Les attestations produites par la société Cabinet KG (pièces 3, 4, 5 et 6) confirment également que des membres de conseils syndicaux ont pris eux-mêmes l’initiative de contacter M. [T] [I], Mme [E] [U] évoquant ainsi « des problèmes de gestion » intervenus après son départ, et tous s’accordant pour dire qu’il n’a jamais dénigré la société Cabinet [R].
Enfin, s’agissant des faits de parasitisme, la société Cabinet [R] ne peut, sans se contredire, tout à la fois se prévaloir de l’utilisation de son contrat type de gestion et de la présence au contrat proposé par la société Cabinet KG de clauses qu’elle qualifie de « pratiques commerciales agressives, promettant monts-et-merveilles » avec notamment pas moins de cinquante visites sur sites.
En outre, elle ne démontre pas en quoi la société Cabinet KG aurait profité de son savoir-faire, de sa notoriété ou de ses investissements, étant rappelé que M. [I] a été lui-même le gestionnaire des copropriétés litigieuses et qu’hormis sa clientèle, la société Cabinet [R] ne justifie pas de la spécificité d’un savoir-faire particulier, alors que son ancien salarié, par l’expérience cumulée au cours des trois années passées au sein de la société, a nécessairement acquis par lui-même des connaissances et noué des contacts qui lui ont permis de se positionner en situation de concurrence avec son ex-employeur, et ce, en l’absence de toute clause contractuelle lui faisant interdiction de s’installer dans la même ville.
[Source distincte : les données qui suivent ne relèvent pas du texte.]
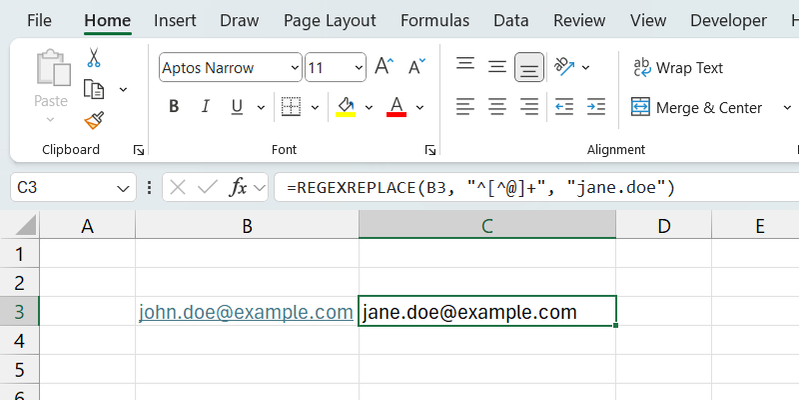The image size is (799, 400).
Task: Toggle Wrap Text for the cell
Action: pyautogui.click(x=678, y=68)
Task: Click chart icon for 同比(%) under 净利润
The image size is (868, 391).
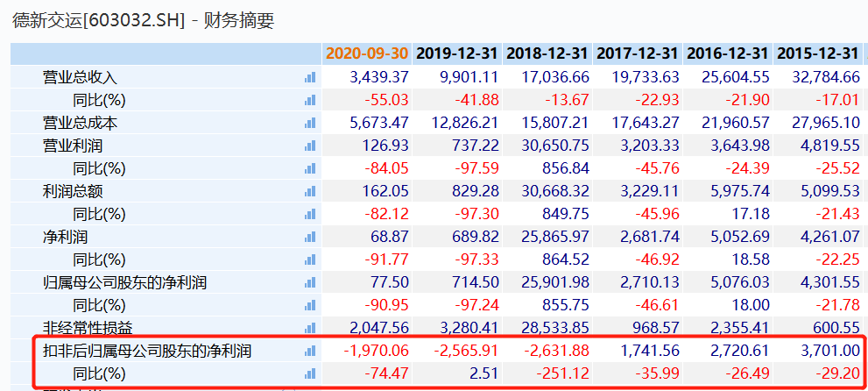Action: coord(309,259)
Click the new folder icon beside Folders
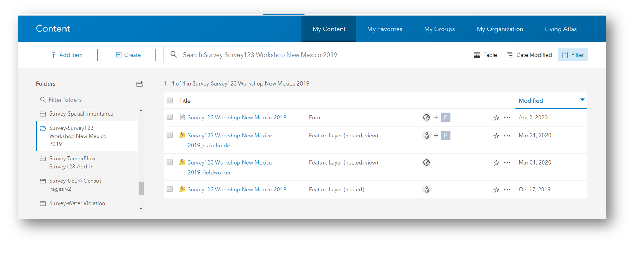 [140, 84]
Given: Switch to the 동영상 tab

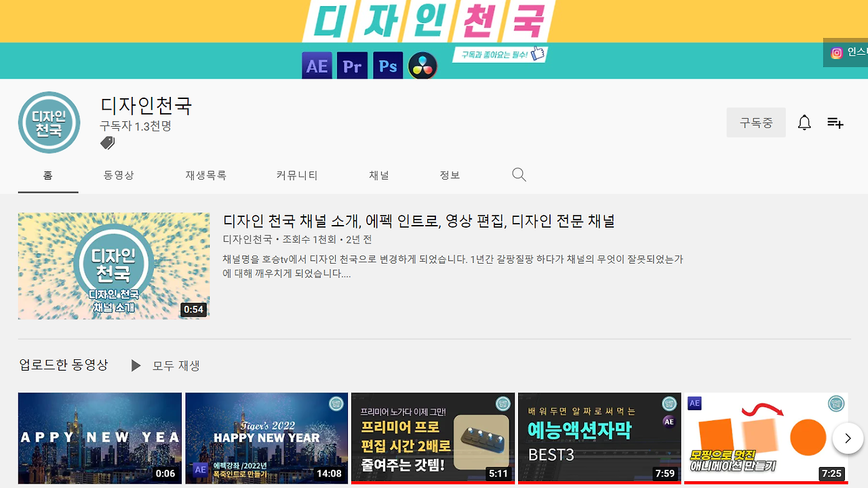Looking at the screenshot, I should pyautogui.click(x=119, y=175).
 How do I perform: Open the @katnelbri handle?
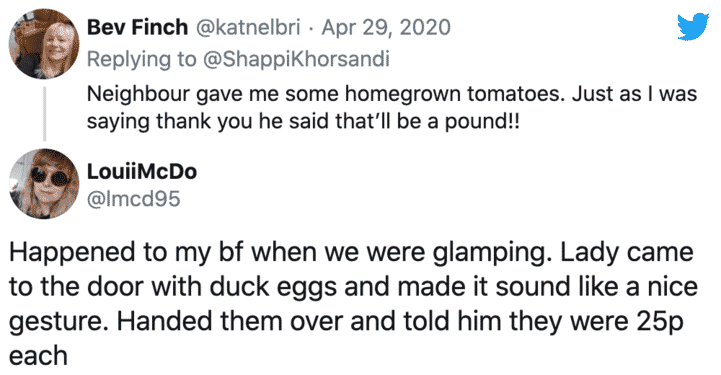pyautogui.click(x=248, y=27)
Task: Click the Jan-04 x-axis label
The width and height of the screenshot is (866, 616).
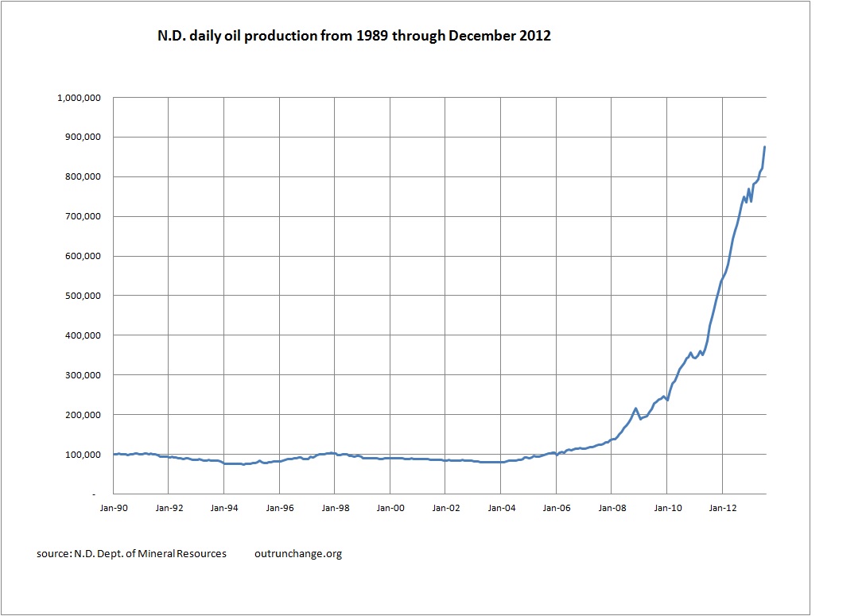Action: (x=501, y=506)
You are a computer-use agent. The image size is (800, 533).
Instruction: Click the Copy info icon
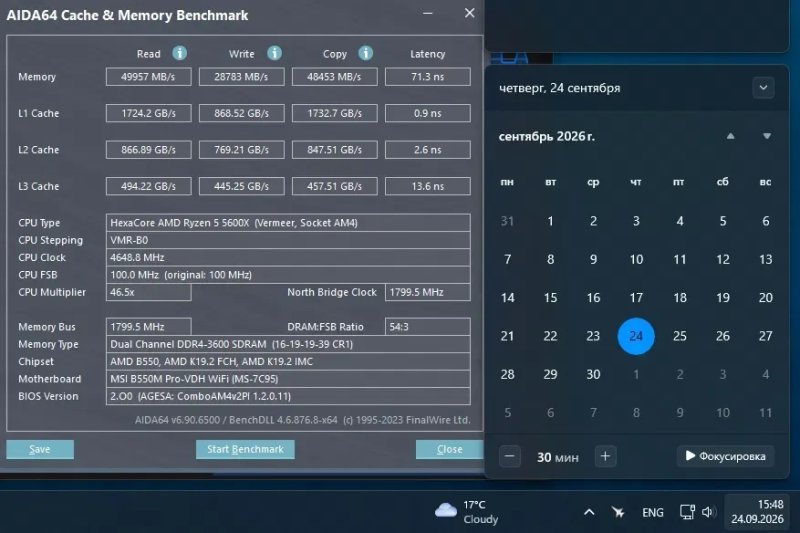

En conséquence, le jugement est confirmé en ce qu’il a débouté la société Cabinet [R] Foncière Niçoise & de Provence de ses demandes indemnitaires fondées sur des actes de concurrence déloyale et de parasitisme reprochés à la société Cabinet KG, et l’a condamnée aux frais et dépens, assortis de l’exécution provisoire.
Sur les frais et dépens :
La société Cabinet [R] Foncière Niçoise & de Provence, partie succombante en cause d’appel, conservera la charge des dépens, recouvrés conformément à l’article 699 du code de procédure civile et sera tenue de payer à la société Cabinet KG la somme de 4 000 euros en application des dispositions de l’article 700 du code de procédure civile.
PAR CES MOTIFS
La cour,
Statuant dans les limites de l’appel qui lui est dévolu,
Confirme le jugement rendu le 4 janvier 2021 par le tribunal de commerce de Nice,
Y ajoutant,
Condamne la société Cabinet [R] Foncière Niçoise & de Provence aux dépens de l’instance d’appel, recouvrés conformément à l’article 699 du code de procédure civile,
Condamne la société Cabinet [R] Foncière Niçoise & de Provence à payer à la société Cabinet KG la somme de 4 000 euros en application des dispositions de l’article 700 du code de procédure civile.